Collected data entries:
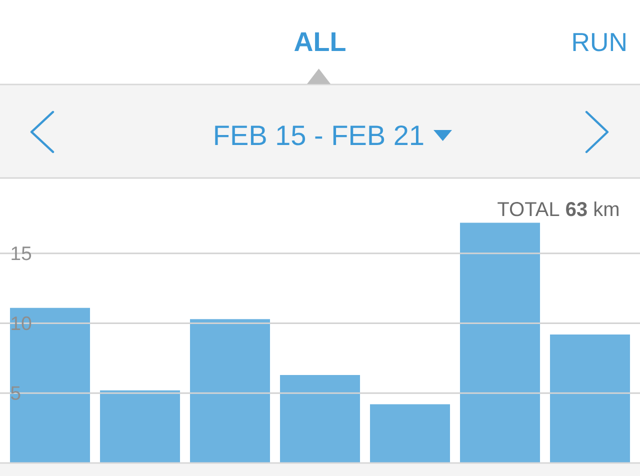 This screenshot has width=640, height=476. What do you see at coordinates (320, 136) in the screenshot?
I see `chart-title: FEB 15 - FEB 21` at bounding box center [320, 136].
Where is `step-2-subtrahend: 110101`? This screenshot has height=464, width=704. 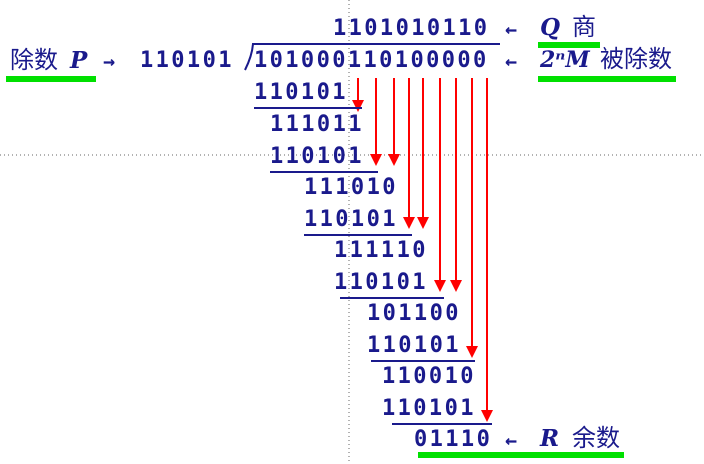 step-2-subtrahend: 110101 is located at coordinates (317, 156).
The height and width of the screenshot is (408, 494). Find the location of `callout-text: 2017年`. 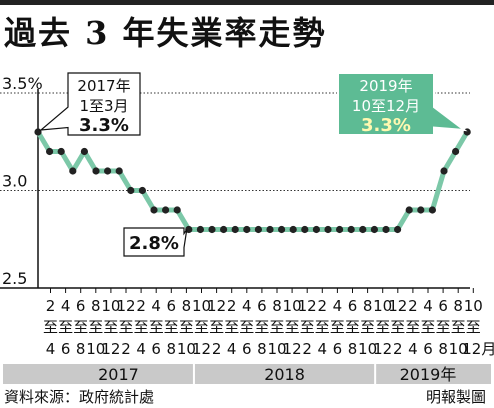

callout-text: 2017年 is located at coordinates (104, 86).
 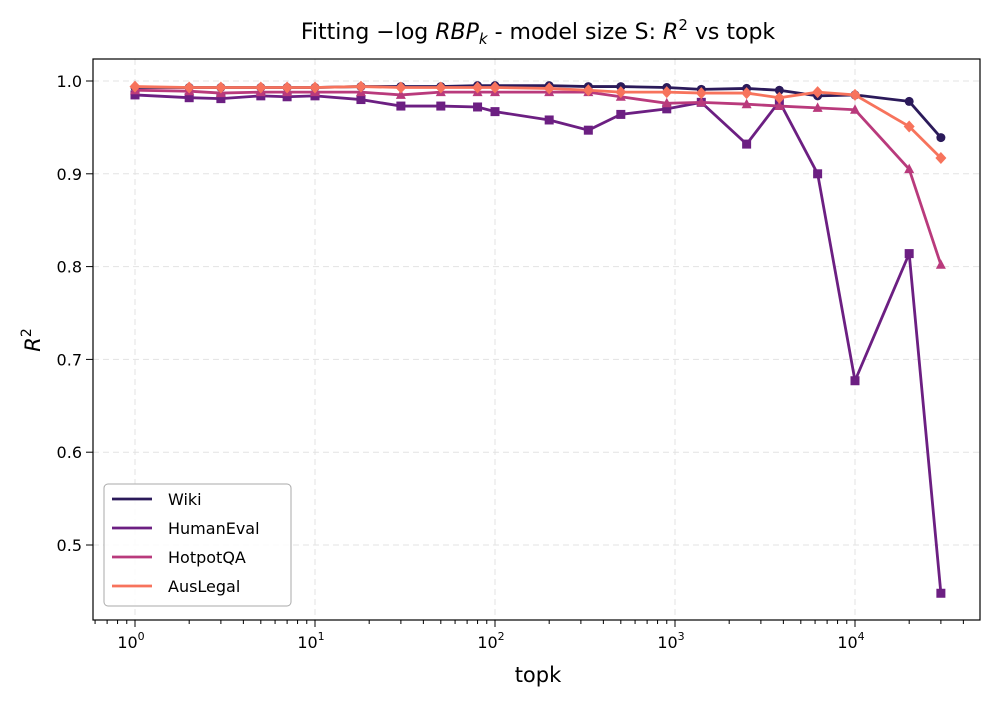 I want to click on series-auslegal, so click(x=538, y=122).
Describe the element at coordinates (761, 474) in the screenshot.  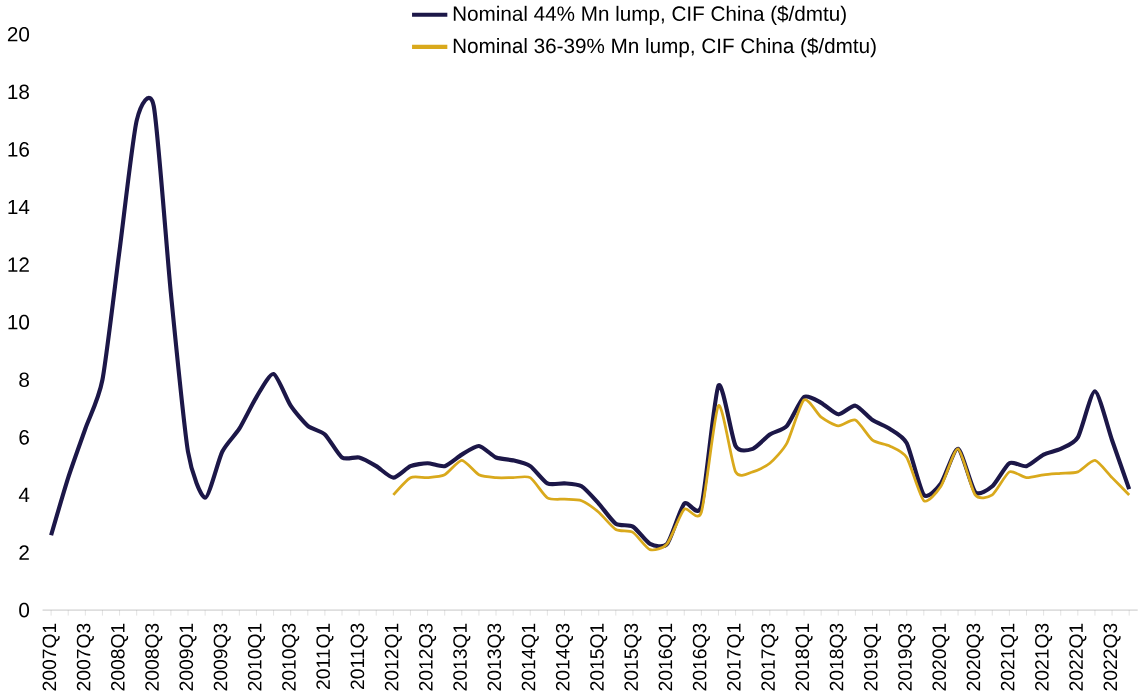
I see `line-series` at that location.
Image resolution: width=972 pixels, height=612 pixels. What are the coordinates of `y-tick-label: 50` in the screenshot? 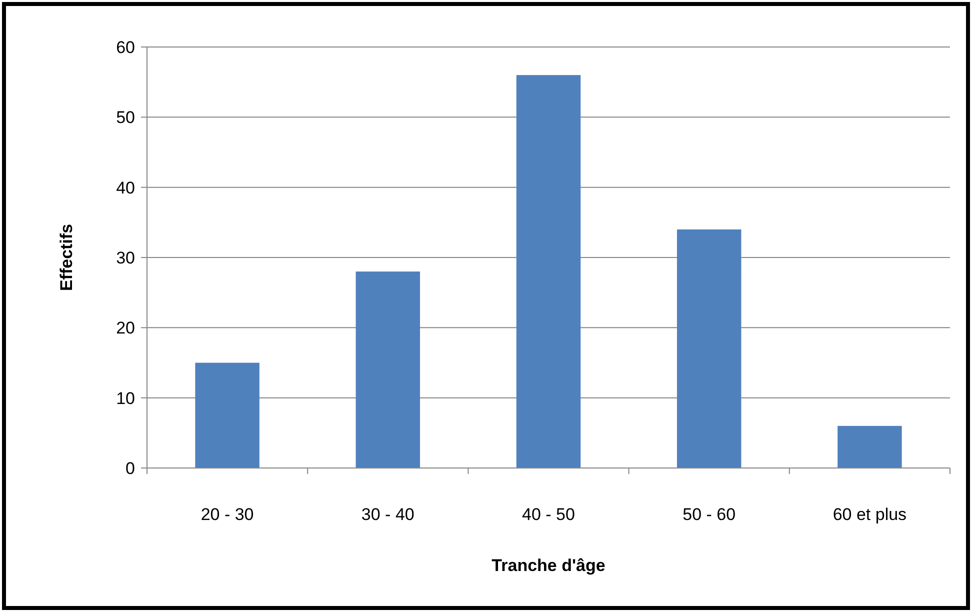 It's located at (126, 118).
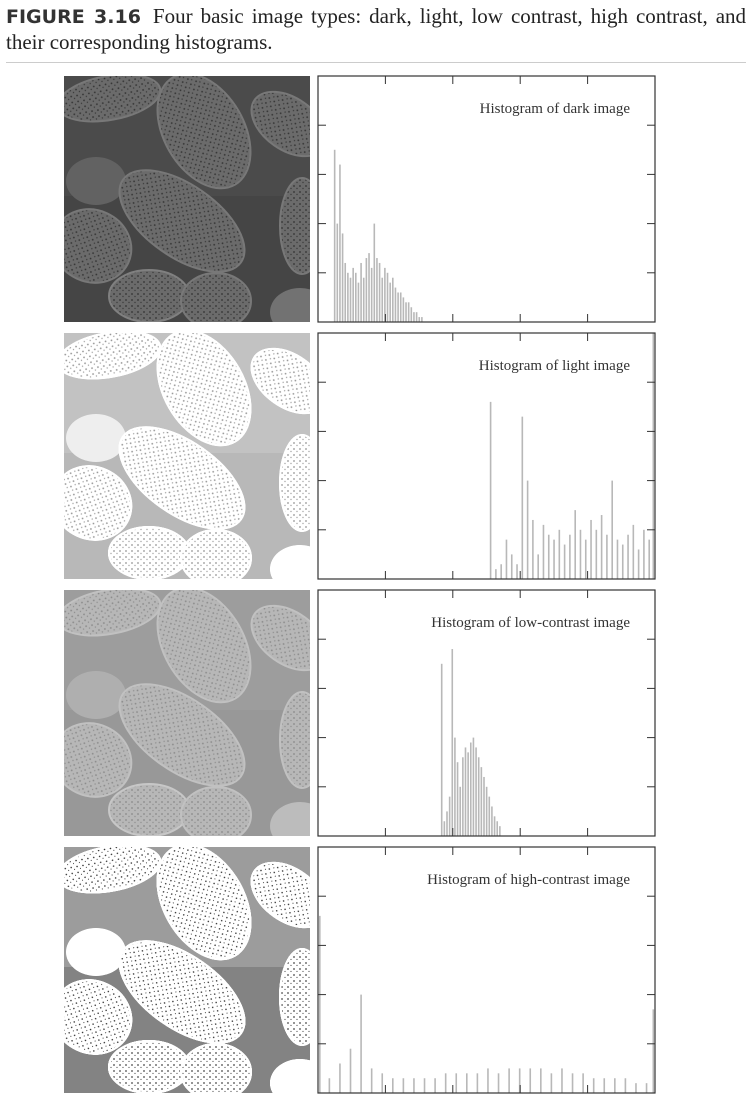 This screenshot has width=755, height=1100. What do you see at coordinates (530, 623) in the screenshot?
I see `histogram-title: Histogram of low-contrast image` at bounding box center [530, 623].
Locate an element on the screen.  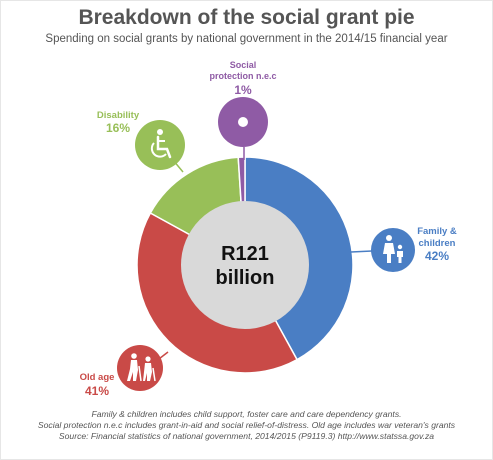
center-label-amount: R121 is located at coordinates (245, 254).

▶ [Exercise brief]:
Repeat the lines of the listing above starting with the line that contains "The height and" and going on through the line that contains "at that location.". Omit the pictures from your answer.

▶ [Answer to the problem]:
The height and width of the screenshot is (408, 494). Find the location of `callout-text: 2017年`. 

callout-text: 2017年 is located at coordinates (104, 86).
  I want to click on series-auslegal, so click(x=538, y=122).
Describe the element at coordinates (761, 474) in the screenshot.  
I see `line-series` at that location.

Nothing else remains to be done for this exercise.